July 11, 2019 06:06 PM
ROCHESTER, N.Y. (WHEC) -- A quarter of a million dollars in funding was slashed from this year's state budget with little notice and now the Veterans Outreach Center in Rochester is scrambling to fill the gap.
The VOC services thousands of veterans in our area with transitional housing, job training and counseling services.
For the past several years, the state Senate has added $250,000 in funding to the $250,000 the governor's office includes in the annual budget but this year, Republicans, who typically champion the cause, were no longer in the majority. Senators from the Rochester area didn't have the pull they normally do and were unsuccessful in getting new Senate leadership to reinstate the $250,000.
Scott Boyce is a Navy veteran who fell on some hard times a few years back and ended up in prison. When he got out, he had nowhere to go so he called the Veterans Outreach Center and it was able to arrange a room for him in its transitional housing.
"This place is phenomenal. You get a meal every night. You actually get to sleep on a really nice comfortable bed. I had no clothes when I got out except what I was wearing and they loaded me up," he recalls.

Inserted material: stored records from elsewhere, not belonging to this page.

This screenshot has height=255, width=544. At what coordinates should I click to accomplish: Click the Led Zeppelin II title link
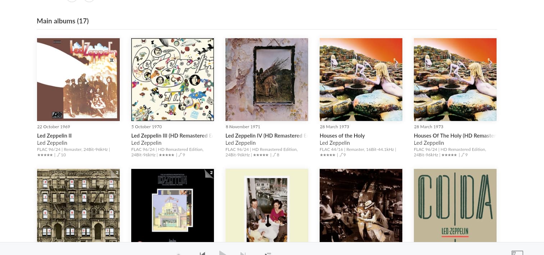tap(54, 136)
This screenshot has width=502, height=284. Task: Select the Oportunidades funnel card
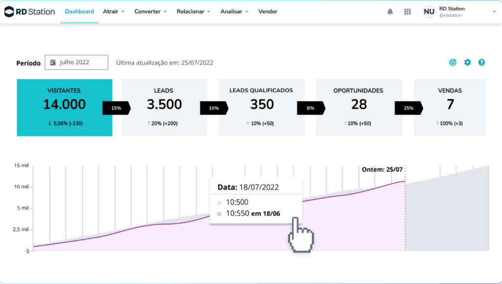coord(358,107)
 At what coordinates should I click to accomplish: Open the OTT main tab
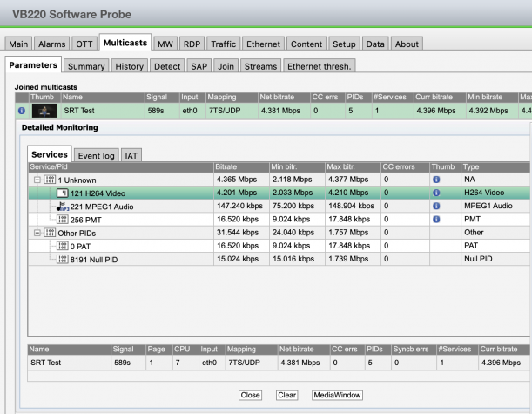pyautogui.click(x=84, y=44)
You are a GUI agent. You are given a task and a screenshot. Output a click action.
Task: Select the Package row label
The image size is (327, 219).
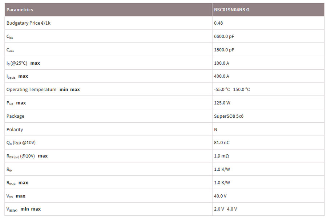coord(15,116)
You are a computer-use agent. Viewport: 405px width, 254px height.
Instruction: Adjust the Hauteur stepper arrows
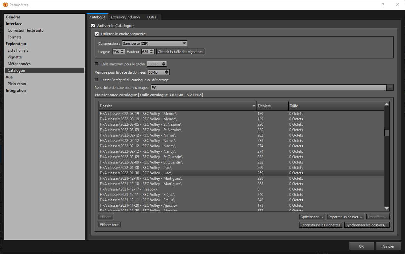pyautogui.click(x=152, y=51)
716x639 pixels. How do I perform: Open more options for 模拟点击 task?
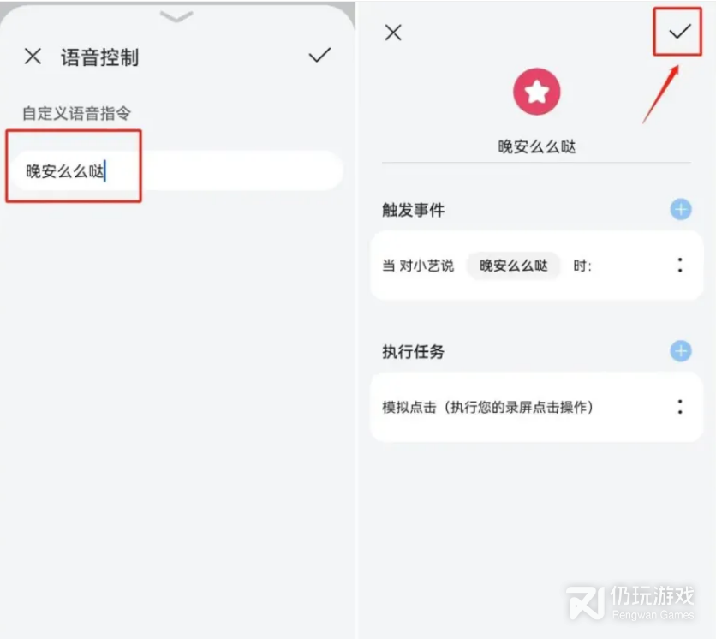click(x=680, y=407)
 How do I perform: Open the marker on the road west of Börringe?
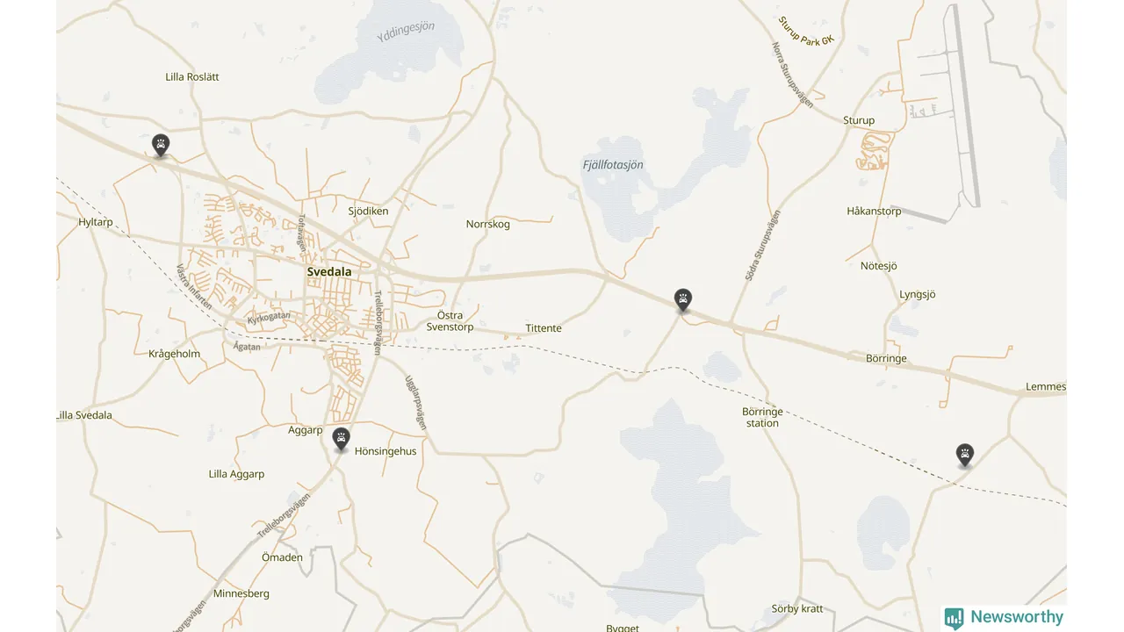pos(683,300)
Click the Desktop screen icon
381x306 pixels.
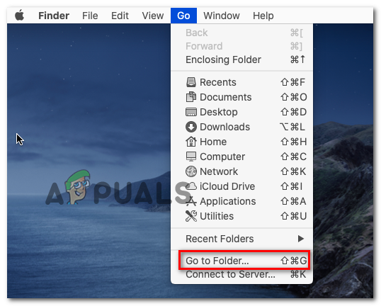tap(191, 112)
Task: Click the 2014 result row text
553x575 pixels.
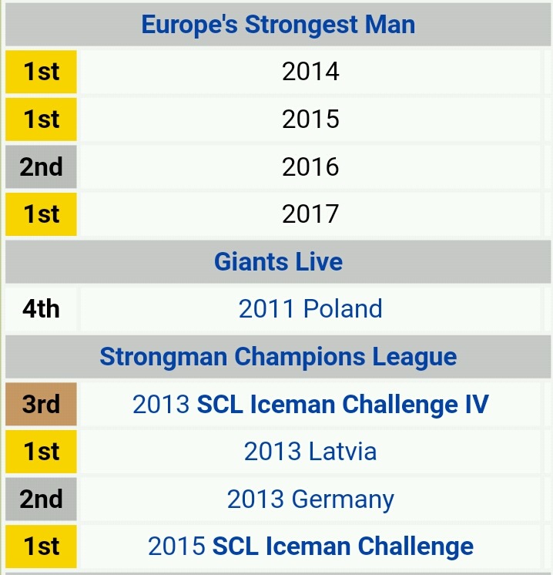Action: (x=310, y=72)
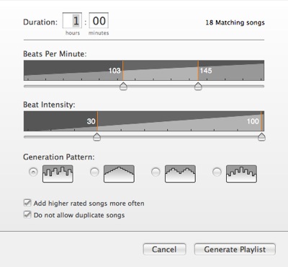
Task: Select the fourth generation pattern radio button
Action: pyautogui.click(x=217, y=172)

The VOC has also been making sure he gets to medical appointments and has been providing him job training.
"It's been literally a life-saver. if it wasn't for them, I'd be dead right now if not back in prison," he tells News10NBC.
Boyce's story is similar to many others who rely on the VOC and its services. Executive Director Laura Stradley tells News10NBC she had no indication that any state funding was in jeopardy until just a few weeks before the end of the legislative session.
"Everybody is thrilled with the services we provide but unfortunately, a change in politics this year kind of left us high and dry," Stradley says.
The VOC tried to enlist the help of our local Assembly representatives since most of those members are in the majority but it was so late in the session, they couldn't get the money reinstated in time.
"We are really exhausting every effort to ensure that a cut in programs or services is the absolute last alternative for us," says Stradley.
The VOC is looking for alternate ways to raise money. Right now, it's working to get the flag store it runs on South Avenue an internet presence. They've also started a community fundraising page to try and make up some of the lost $250,000.
In a statement, Assemblywoman Jamie Romeo says, "Unfortunately, the Senate was not able to secure those additional funds this year. However, I can assure you that local members in the state Assembly will continue to work with our local colleagues in the Senate to get additional funding for the Veterans Outreach Center."
Assemblyman Harry Bronson's office tells News10NBC he too will prioritize this funding and try to get it reinstated in next year's state budget.